*** Supplied material

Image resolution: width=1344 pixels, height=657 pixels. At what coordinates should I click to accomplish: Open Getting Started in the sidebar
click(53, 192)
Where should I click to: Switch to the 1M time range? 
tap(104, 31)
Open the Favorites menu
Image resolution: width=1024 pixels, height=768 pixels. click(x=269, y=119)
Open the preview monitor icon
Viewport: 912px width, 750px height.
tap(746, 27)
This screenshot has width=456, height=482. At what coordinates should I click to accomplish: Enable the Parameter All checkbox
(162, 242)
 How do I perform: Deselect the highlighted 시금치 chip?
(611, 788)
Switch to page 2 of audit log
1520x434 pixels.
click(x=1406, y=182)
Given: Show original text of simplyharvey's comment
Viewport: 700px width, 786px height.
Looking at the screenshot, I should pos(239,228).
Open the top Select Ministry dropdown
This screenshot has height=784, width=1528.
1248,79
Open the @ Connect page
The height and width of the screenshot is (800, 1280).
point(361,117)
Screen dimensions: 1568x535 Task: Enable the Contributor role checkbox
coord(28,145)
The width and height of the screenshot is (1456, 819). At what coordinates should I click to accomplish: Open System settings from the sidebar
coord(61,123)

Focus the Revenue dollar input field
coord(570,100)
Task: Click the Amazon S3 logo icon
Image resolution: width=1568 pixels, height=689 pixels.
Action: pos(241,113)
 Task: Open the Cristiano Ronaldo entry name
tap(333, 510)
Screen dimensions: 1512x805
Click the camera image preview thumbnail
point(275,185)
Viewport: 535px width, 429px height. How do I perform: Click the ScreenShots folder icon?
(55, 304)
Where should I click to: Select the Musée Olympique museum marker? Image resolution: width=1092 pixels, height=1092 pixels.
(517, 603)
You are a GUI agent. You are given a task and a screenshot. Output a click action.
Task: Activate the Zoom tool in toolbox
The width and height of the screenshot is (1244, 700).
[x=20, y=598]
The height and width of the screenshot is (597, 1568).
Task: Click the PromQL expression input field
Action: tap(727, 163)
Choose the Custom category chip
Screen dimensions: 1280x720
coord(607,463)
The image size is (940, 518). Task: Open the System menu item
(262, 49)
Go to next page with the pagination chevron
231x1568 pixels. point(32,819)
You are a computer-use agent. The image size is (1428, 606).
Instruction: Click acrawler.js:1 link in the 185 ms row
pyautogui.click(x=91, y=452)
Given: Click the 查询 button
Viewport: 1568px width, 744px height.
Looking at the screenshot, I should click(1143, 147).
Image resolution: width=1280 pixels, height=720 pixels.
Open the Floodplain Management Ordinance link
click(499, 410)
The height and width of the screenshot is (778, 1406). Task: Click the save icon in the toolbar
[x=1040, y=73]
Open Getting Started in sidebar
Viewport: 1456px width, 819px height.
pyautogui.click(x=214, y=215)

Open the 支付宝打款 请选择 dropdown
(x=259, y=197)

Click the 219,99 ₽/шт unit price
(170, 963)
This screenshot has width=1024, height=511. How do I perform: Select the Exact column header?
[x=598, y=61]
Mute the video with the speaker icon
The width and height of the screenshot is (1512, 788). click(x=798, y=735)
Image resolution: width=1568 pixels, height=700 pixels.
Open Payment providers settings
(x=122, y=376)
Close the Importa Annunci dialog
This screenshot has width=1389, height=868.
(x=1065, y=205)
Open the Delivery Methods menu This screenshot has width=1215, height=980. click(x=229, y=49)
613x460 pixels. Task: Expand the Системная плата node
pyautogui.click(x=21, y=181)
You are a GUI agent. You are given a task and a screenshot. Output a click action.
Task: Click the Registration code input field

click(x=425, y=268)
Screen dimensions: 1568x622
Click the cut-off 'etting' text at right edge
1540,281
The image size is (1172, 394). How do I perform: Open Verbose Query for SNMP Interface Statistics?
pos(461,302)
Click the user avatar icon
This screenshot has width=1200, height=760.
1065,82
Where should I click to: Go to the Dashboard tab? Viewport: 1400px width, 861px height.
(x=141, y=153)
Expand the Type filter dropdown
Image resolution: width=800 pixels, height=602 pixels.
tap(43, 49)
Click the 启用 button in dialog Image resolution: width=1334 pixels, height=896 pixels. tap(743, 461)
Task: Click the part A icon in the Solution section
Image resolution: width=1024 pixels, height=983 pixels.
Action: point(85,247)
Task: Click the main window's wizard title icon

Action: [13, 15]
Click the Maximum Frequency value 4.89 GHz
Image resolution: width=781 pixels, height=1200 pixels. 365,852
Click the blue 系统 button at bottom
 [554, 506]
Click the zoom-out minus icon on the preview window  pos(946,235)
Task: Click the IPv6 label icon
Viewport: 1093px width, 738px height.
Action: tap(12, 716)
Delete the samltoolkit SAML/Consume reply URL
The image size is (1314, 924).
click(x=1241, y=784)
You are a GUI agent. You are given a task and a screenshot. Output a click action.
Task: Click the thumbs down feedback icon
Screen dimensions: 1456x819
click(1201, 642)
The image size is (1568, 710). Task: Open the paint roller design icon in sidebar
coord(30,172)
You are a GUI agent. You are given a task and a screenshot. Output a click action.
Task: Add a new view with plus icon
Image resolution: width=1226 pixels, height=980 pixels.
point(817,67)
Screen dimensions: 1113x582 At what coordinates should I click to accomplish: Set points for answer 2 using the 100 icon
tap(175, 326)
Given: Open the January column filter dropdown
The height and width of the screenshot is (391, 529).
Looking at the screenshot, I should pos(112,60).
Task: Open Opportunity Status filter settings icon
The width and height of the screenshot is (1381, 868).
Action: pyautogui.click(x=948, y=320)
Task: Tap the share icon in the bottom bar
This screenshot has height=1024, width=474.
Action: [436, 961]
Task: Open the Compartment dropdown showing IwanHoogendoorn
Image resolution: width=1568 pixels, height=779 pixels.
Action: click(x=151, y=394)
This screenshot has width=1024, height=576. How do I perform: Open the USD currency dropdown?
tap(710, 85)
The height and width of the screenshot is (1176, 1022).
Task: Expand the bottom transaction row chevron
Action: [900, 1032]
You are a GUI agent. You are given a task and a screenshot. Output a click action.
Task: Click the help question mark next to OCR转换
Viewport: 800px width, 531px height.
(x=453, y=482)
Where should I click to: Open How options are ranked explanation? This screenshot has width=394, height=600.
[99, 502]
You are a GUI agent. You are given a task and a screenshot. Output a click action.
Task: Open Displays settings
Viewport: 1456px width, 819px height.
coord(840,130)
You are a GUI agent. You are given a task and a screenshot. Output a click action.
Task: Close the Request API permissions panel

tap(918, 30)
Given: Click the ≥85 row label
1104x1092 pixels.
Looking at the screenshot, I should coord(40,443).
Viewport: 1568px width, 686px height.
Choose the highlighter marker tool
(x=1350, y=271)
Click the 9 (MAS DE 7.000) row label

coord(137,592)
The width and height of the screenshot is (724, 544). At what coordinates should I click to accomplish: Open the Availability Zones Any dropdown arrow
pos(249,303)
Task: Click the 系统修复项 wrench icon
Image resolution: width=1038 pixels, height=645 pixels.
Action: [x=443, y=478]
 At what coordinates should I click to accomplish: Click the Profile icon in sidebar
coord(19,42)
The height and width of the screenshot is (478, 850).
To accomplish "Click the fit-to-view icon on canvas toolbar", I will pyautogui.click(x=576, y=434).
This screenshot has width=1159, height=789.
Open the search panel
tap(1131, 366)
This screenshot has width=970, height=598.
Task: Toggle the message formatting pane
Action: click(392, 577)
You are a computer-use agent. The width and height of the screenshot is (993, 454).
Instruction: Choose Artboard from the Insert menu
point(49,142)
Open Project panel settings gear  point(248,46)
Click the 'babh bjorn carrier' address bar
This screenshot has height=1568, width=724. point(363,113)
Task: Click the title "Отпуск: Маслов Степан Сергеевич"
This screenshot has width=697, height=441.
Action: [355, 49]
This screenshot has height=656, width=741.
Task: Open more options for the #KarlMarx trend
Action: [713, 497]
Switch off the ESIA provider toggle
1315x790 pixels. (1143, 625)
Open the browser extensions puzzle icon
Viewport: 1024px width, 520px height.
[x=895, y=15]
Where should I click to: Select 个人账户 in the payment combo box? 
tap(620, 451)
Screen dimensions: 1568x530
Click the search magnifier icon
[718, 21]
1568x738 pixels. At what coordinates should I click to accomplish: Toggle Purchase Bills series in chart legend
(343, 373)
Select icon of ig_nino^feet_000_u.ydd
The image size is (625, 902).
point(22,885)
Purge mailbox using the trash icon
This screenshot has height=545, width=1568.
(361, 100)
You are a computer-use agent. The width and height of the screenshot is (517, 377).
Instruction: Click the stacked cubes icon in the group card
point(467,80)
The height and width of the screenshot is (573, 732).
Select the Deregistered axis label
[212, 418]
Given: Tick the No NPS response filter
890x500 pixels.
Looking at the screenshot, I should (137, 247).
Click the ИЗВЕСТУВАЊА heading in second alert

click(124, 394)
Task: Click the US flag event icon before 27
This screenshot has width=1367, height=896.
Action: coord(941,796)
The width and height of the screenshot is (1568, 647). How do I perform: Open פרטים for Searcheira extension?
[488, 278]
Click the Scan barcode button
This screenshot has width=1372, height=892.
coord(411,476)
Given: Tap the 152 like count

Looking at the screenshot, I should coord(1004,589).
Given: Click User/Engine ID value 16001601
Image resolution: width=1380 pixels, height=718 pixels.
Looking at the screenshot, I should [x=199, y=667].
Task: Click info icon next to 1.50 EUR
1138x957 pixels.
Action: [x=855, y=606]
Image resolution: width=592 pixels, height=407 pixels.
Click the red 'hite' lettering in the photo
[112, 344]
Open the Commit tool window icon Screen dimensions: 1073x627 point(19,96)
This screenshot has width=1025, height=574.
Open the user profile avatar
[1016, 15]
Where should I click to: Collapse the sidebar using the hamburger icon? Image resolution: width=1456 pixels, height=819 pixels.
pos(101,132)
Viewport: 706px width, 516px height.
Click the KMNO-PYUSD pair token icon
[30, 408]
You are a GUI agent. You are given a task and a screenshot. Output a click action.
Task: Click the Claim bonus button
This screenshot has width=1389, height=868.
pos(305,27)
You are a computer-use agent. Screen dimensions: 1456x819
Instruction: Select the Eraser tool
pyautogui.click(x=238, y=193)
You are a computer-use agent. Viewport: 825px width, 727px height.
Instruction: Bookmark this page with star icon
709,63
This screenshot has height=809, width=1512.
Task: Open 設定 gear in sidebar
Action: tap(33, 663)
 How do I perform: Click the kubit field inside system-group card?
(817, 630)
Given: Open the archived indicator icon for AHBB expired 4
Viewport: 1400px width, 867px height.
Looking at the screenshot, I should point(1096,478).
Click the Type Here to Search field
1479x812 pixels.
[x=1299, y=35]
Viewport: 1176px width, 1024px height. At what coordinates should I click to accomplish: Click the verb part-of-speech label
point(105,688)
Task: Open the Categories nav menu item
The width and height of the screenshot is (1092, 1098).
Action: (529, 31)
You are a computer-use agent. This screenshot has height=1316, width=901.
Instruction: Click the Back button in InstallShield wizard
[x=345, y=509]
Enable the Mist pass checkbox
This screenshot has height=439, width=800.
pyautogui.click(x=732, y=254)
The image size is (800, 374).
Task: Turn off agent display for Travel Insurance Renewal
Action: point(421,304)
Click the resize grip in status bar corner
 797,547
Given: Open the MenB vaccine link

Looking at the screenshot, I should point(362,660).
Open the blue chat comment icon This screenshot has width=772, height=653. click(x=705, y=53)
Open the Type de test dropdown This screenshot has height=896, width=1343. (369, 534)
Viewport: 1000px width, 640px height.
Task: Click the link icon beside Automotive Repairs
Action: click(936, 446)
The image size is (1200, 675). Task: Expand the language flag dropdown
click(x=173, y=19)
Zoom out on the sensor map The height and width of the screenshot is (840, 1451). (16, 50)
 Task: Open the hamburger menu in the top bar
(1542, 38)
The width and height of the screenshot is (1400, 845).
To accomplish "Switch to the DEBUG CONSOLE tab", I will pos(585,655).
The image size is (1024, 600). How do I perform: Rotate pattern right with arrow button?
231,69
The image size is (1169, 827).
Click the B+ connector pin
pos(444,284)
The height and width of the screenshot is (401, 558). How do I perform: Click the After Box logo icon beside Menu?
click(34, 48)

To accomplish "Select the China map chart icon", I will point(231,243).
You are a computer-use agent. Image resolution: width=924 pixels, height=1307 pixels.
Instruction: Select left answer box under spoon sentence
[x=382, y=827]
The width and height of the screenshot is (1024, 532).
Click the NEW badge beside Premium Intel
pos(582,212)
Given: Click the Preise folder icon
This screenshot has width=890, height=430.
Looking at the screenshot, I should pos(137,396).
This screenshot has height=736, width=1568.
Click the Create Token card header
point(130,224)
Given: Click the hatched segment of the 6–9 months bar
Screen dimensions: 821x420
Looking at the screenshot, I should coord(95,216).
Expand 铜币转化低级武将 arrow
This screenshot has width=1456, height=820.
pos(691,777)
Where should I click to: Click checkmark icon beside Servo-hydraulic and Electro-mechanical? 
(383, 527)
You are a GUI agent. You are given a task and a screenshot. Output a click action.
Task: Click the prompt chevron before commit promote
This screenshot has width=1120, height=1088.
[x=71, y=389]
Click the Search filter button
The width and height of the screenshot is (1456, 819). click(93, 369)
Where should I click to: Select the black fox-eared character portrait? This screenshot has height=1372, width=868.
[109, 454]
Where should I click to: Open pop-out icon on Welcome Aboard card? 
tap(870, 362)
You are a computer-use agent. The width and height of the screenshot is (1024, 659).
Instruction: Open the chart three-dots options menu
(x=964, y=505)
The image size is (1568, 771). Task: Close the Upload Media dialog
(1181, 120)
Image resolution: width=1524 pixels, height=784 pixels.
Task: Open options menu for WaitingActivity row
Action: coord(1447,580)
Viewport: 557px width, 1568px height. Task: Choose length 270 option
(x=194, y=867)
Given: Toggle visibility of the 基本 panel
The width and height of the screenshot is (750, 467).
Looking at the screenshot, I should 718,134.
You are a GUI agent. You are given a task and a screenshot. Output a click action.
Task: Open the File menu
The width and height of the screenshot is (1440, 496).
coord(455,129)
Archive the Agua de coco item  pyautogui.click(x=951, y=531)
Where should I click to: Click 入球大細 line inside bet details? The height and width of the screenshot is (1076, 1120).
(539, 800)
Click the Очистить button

******

* **Aim**
Rewrite the lines from the one with "Open Project panel" to the one with "Action: coord(941,796)", swapping "icon" for "symbol" each time it appears and leaving everything else the same.

* **Written answer**
Open Project panel settings gear  point(248,46)
Click the 'babh bjorn carrier' address bar
This screenshot has height=1568, width=724. point(363,113)
Task: Click the title "Отпуск: Маслов Степан Сергеевич"
This screenshot has width=697, height=441.
Action: [355, 49]
This screenshot has height=656, width=741.
Task: Open more options for the #KarlMarx trend
Action: [713, 497]
Switch off the ESIA provider toggle
1315x790 pixels. (1143, 625)
Open the browser extensions puzzle symbol
Viewport: 1024px width, 520px height.
[x=895, y=15]
Where should I click to: Select 个人账户 in the payment combo box? 
tap(620, 451)
Screen dimensions: 1568x530
Click the search magnifier symbol
[718, 21]
1568x738 pixels. At what coordinates should I click to accomplish: Toggle Purchase Bills series in chart legend
(343, 373)
Select symbol of ig_nino^feet_000_u.ydd
The image size is (625, 902).
point(22,885)
Purge mailbox using the trash symbol
This screenshot has height=545, width=1568.
(361, 100)
You are a computer-use agent. The width and height of the screenshot is (517, 377).
Instruction: Click the stacked cubes symbol in the group card
point(467,80)
The height and width of the screenshot is (573, 732).
Select the Deregistered axis label
[212, 418]
Given: Tick the No NPS response filter
890x500 pixels.
Looking at the screenshot, I should (137, 247).
Click the ИЗВЕСТУВАЊА heading in second alert

click(124, 394)
Task: Click the US flag event symbol before 27
This screenshot has width=1367, height=896.
Action: coord(941,796)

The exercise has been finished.